Mon journaliste de père m’avait refilé un billet d’avion de la Pam Am, Genève - Athènes. Un beau cadeau. Nous étions en octobre. Je ne savais de la Grèce que ce que m’en avait dit Henri Miller dans son Colosse de Maroussi. J’avais vu le film Zorba le Grec, tiré du roman de Kazantzàkis. Je gardais aussi des images confuses de « Jamais le dimanche » montré au Festival de Cannes en 1960. C’était déjà pas mal. Je me suis donc retrouvé à Athènes, avec un tout petit bagage, car j’avais bien l’intention de me déplacer vers des destinations inconnues au rythme de rencontres improbables et de coups de cœur. Athènes était bien calme ce jour-là pour moi qui venait de passer un été chargé dans une ville assiégée par les touristes venus du monde entier. 

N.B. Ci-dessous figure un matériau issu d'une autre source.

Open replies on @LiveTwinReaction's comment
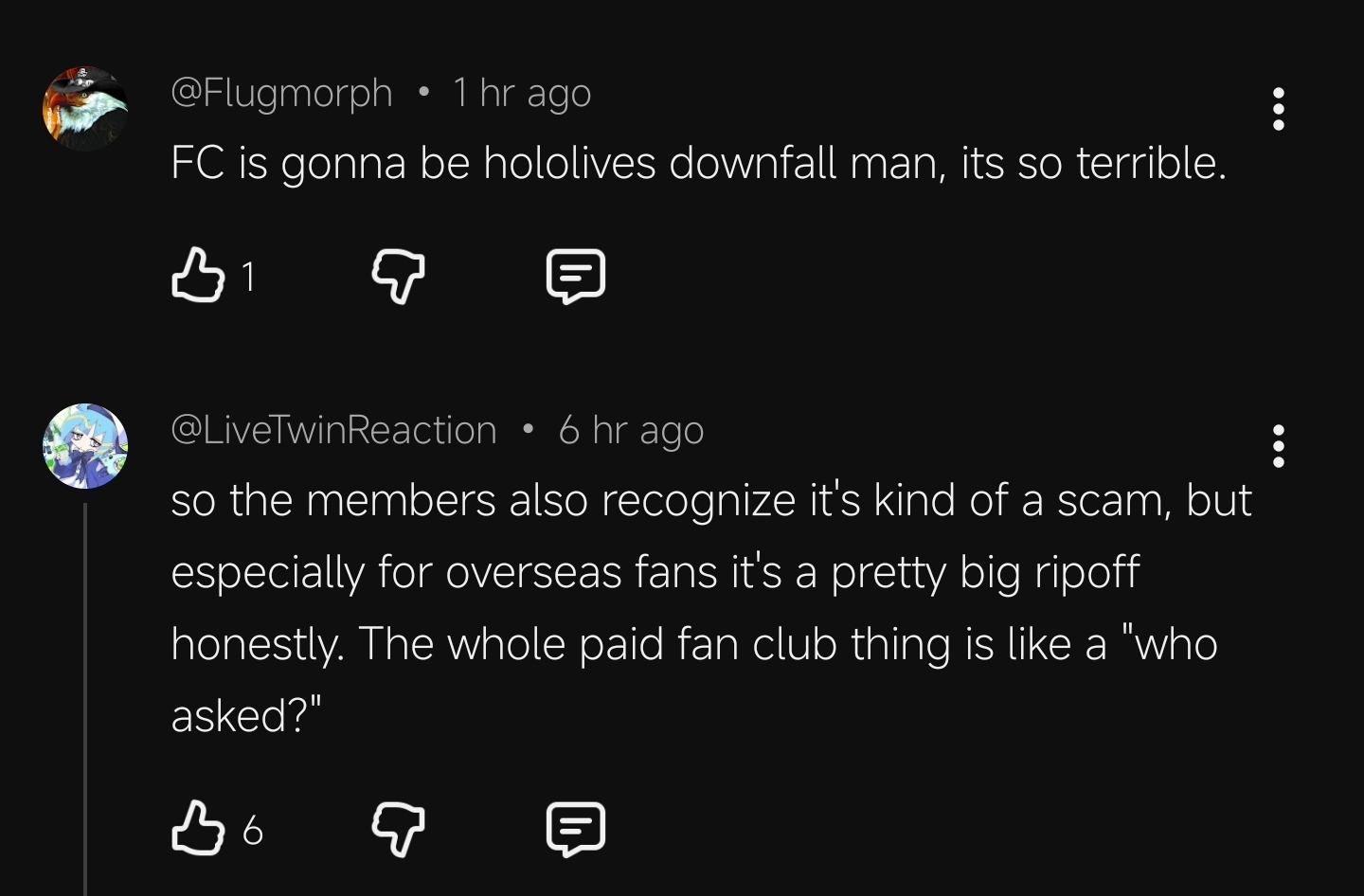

Après deux jours de déambulation, ravi d’avoir profité des petites tavernes dans le quartier de la Plaka où j’avais trouvé une chambre… spartiate, je me suis retrouvé au port du Pirée. Les îles égrainaient leurs promesses, Skôpelos, Kalymnos, Ithaque, Santonin, Astypalée… un vrai supplice de tantale… Mais le hasard ne me laissa aucun choix. Le mauvais temps annoncé n’autorisait que le bateau en partance pour Héraklion à quitter le port. Aussitôt en pleine mer et après une timide tentative pour me restaurer, je m’allongeais dans ma cabine de seconde classe et me fit oublier d’Éole… 

En vue du port d’Héraklion, les odeurs des plantes sauvages nous accueillirent. Cela me rappela mon arrivée en Corse par la mer… sans doute pas mal d’essences communes avec celles de la Crète. Pour moi qui n’est connu que les stations balnéaires de la Côte d’Azur et la capitale, l’exotisme est là, … et puis, il y a cette lumière que peuvent difficilement rendre mes photos en noir et blanc. Je me balade dans les rues. Tout est nouveau. Je comprend que je suis aux portes de l’Orient. C’est jour de marché, le centre de la ville est animé. Il y a des stands de légumes locaux que je ne connais pas, des épices en veux-tu en voila, des vendeurs de billets de loto. La traction animale est ici encore bien présente. Il y a aussi ces popes barbus vêtus de noir, ces coiffeurs occupés à raser leurs clients au poil dur… Et puis ces innombrables tavernes avec leurs petites tables et leurs chaises en bois qui me font penser à celles de nos bistrots d’antan. Des joueurs les accaparent, leur komboloï d'une main tandis que l’autre jette les dés ou caresse une moustache sombre comme leur regard… La minuscule tasse de café n’est jamais loin, accompagnée de son indissociable verre d’eau. Je devine que ces clients sont là pour longtemps, qu’ils sont un peu chez eux et que peu importe le nombre de consommations commandées… 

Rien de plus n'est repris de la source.